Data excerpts
======

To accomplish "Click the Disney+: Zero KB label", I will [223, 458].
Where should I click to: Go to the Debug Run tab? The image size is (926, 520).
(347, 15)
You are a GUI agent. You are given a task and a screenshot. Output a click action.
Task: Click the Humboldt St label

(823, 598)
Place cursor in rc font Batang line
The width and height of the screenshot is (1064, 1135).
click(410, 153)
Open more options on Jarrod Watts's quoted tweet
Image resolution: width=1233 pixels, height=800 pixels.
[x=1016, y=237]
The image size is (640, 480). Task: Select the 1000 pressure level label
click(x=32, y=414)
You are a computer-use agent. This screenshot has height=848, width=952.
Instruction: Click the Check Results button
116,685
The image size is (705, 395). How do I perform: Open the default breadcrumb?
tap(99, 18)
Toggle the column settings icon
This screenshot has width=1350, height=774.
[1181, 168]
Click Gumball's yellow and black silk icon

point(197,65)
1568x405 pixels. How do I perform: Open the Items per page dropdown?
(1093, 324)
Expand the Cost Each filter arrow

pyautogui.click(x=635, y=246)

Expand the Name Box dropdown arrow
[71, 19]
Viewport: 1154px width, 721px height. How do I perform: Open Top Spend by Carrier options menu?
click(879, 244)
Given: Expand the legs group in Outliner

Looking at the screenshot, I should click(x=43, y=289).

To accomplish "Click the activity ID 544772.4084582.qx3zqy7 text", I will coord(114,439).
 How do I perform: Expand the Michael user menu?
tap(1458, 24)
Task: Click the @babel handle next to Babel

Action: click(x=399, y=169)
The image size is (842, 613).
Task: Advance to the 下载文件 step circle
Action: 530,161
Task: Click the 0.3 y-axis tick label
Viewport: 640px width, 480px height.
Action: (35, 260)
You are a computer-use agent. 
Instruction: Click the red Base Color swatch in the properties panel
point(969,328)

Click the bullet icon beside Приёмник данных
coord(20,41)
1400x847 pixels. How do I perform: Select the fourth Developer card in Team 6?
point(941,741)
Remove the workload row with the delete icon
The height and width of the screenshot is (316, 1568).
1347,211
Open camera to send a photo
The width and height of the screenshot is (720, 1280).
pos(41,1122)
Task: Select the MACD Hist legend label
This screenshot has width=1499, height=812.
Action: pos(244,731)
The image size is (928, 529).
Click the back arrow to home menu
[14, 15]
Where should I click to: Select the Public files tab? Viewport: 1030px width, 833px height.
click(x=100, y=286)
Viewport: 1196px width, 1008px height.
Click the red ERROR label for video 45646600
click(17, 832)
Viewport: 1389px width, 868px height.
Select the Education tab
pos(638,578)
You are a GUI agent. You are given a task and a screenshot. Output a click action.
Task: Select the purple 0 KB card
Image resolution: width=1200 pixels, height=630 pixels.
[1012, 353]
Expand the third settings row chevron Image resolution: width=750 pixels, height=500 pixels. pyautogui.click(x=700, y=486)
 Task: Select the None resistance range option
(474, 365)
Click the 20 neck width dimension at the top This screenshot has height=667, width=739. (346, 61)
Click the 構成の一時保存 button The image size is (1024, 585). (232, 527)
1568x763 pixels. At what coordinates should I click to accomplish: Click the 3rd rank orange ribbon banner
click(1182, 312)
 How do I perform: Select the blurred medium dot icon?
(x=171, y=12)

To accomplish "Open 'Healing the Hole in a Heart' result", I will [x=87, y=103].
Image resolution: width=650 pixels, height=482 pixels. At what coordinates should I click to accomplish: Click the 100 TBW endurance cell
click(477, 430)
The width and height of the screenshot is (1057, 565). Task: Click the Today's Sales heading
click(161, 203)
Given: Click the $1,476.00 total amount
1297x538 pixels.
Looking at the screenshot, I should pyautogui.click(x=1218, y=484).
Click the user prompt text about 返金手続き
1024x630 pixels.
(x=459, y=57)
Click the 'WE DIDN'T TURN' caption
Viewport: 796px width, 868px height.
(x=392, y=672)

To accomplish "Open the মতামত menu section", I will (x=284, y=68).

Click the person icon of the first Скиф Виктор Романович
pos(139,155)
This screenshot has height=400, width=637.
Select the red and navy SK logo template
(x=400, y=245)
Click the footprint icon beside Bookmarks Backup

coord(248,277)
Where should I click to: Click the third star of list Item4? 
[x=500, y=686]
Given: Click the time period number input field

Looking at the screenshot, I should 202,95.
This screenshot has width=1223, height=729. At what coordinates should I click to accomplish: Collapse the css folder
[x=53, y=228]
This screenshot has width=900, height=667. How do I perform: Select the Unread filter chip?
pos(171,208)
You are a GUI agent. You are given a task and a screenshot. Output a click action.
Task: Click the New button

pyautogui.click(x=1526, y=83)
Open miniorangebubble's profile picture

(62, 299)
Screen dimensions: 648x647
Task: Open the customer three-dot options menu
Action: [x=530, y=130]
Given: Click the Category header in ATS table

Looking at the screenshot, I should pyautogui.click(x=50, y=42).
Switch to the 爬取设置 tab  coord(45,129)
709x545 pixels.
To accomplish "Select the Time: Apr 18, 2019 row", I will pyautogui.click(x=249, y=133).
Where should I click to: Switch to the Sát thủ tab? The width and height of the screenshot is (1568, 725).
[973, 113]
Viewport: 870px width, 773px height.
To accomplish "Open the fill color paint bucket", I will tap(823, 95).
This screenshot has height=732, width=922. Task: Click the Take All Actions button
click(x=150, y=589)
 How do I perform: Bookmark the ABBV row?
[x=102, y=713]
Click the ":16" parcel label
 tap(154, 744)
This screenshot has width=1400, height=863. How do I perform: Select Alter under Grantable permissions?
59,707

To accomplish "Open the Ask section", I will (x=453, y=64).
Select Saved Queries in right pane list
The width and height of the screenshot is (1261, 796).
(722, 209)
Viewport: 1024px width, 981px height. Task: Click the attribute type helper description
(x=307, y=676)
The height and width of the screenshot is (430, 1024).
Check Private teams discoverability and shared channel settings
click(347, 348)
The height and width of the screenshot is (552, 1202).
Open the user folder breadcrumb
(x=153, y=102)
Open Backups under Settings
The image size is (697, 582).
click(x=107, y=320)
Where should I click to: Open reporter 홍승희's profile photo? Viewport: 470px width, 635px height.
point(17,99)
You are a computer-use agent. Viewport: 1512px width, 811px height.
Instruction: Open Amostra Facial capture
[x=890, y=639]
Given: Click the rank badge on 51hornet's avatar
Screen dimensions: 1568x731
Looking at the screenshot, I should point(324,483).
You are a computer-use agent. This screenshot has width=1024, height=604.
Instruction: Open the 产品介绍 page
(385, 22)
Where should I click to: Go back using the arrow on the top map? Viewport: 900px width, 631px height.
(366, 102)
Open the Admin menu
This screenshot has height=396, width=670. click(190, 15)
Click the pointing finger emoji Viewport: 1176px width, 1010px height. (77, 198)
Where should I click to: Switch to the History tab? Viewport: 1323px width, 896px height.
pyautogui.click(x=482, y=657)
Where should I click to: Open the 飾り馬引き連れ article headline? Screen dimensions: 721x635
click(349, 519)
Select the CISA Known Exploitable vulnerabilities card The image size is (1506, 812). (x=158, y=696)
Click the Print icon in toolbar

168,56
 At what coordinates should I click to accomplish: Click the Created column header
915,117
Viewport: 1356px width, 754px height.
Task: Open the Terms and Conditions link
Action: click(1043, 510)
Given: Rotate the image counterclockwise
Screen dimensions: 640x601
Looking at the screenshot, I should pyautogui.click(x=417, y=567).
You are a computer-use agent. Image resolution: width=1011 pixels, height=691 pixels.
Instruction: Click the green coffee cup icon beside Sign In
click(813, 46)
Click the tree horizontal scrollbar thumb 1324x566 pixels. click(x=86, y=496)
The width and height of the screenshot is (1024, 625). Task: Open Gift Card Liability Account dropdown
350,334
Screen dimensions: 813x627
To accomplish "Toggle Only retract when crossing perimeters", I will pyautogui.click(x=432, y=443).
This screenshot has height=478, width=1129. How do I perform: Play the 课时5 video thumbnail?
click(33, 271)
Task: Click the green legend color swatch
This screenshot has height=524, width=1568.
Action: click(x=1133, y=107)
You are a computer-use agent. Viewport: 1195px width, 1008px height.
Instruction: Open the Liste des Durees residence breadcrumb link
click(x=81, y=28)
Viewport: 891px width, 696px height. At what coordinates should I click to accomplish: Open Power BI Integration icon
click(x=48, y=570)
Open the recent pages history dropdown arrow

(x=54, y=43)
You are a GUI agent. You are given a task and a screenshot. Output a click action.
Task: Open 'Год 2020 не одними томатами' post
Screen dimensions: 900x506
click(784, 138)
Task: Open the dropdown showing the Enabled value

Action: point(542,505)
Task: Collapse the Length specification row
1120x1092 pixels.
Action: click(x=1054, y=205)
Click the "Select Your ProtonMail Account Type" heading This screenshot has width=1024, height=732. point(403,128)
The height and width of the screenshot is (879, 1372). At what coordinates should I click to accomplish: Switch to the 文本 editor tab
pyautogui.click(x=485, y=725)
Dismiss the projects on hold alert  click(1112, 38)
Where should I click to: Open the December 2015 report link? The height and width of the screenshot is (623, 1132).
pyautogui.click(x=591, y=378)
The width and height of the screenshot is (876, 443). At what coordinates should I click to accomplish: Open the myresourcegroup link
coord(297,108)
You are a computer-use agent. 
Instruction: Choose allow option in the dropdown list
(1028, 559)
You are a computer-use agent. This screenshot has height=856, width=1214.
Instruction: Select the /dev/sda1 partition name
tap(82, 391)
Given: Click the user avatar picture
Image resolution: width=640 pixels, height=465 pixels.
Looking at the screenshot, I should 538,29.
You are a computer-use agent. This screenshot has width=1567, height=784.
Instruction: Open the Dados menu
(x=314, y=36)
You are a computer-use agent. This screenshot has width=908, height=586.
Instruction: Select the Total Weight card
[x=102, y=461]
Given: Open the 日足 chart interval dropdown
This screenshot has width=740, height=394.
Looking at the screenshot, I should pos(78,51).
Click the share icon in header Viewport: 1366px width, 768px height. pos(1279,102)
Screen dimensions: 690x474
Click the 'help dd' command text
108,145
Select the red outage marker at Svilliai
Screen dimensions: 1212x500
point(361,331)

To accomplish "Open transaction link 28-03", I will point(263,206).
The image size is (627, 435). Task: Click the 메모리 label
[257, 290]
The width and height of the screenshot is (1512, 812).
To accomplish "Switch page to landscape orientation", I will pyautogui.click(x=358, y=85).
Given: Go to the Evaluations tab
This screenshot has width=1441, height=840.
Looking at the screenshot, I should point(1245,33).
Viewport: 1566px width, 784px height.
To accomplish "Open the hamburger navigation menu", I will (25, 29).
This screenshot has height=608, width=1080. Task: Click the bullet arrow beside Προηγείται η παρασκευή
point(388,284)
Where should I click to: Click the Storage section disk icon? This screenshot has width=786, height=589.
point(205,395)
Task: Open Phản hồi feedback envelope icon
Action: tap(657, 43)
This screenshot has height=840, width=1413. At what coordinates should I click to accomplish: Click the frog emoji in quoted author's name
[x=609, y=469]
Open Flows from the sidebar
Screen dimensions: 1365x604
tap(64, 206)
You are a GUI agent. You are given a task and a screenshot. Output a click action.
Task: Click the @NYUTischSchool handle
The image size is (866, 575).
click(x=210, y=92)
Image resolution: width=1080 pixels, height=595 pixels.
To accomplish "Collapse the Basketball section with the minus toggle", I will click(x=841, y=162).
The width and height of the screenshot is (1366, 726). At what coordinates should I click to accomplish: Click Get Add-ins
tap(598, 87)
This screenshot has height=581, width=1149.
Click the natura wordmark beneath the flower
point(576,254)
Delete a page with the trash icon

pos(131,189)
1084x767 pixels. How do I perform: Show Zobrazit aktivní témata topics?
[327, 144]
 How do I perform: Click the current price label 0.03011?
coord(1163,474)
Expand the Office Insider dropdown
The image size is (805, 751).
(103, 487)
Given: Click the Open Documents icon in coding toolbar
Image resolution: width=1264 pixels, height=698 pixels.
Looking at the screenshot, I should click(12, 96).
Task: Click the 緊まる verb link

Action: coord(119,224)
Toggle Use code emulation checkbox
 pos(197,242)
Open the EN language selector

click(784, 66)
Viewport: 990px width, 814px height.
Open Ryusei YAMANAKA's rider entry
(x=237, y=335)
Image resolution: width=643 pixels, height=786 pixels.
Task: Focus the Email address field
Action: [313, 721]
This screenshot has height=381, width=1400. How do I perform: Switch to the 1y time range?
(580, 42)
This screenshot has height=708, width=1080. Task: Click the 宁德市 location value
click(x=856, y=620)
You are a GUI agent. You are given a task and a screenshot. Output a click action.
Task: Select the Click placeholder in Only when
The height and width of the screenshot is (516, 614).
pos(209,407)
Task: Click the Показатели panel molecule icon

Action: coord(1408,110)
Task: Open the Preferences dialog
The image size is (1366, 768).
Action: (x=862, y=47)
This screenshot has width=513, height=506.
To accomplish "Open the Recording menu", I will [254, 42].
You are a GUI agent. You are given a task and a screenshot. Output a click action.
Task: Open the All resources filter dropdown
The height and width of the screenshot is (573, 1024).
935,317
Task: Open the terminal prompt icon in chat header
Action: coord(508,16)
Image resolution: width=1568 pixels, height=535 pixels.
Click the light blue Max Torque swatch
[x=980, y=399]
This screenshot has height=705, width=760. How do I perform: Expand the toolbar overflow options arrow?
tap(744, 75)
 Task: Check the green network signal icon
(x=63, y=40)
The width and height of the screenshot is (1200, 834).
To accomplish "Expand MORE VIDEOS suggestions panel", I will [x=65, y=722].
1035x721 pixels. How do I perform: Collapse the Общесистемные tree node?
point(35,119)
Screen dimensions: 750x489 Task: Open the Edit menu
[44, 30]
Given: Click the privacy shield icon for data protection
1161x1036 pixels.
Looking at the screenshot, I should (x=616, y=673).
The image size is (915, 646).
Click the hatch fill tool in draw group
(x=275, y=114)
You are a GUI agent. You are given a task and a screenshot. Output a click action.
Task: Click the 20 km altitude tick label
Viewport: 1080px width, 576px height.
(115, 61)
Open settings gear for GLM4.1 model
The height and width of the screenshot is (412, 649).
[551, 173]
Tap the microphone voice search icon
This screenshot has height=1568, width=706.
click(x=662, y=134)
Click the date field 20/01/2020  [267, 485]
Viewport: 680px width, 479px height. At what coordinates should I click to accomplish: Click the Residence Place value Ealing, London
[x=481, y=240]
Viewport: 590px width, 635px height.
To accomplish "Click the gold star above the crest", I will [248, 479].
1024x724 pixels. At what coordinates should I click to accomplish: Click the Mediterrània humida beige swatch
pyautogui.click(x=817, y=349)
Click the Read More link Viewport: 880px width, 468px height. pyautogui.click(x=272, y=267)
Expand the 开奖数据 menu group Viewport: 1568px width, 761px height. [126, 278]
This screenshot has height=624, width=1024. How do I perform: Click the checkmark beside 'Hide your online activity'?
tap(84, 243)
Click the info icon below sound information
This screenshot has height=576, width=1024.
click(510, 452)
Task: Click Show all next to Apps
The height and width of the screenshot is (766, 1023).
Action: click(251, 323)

======

Taking the entries above, write out exactly each line from the one holding "The width and height of the screenshot is (876, 443)." to the one holding "has width=1567, height=784.", both included, and stop there.

The width and height of the screenshot is (876, 443). At what coordinates should I click to accomplish: Open the myresourcegroup link
coord(297,108)
You are a computer-use agent. 
Instruction: Choose allow option in the dropdown list
(1028, 559)
You are a computer-use agent. This screenshot has height=856, width=1214.
Instruction: Select the /dev/sda1 partition name
tap(82, 391)
Given: Click the user avatar picture
Image resolution: width=640 pixels, height=465 pixels.
Looking at the screenshot, I should 538,29.
You are a computer-use agent. This screenshot has width=1567, height=784.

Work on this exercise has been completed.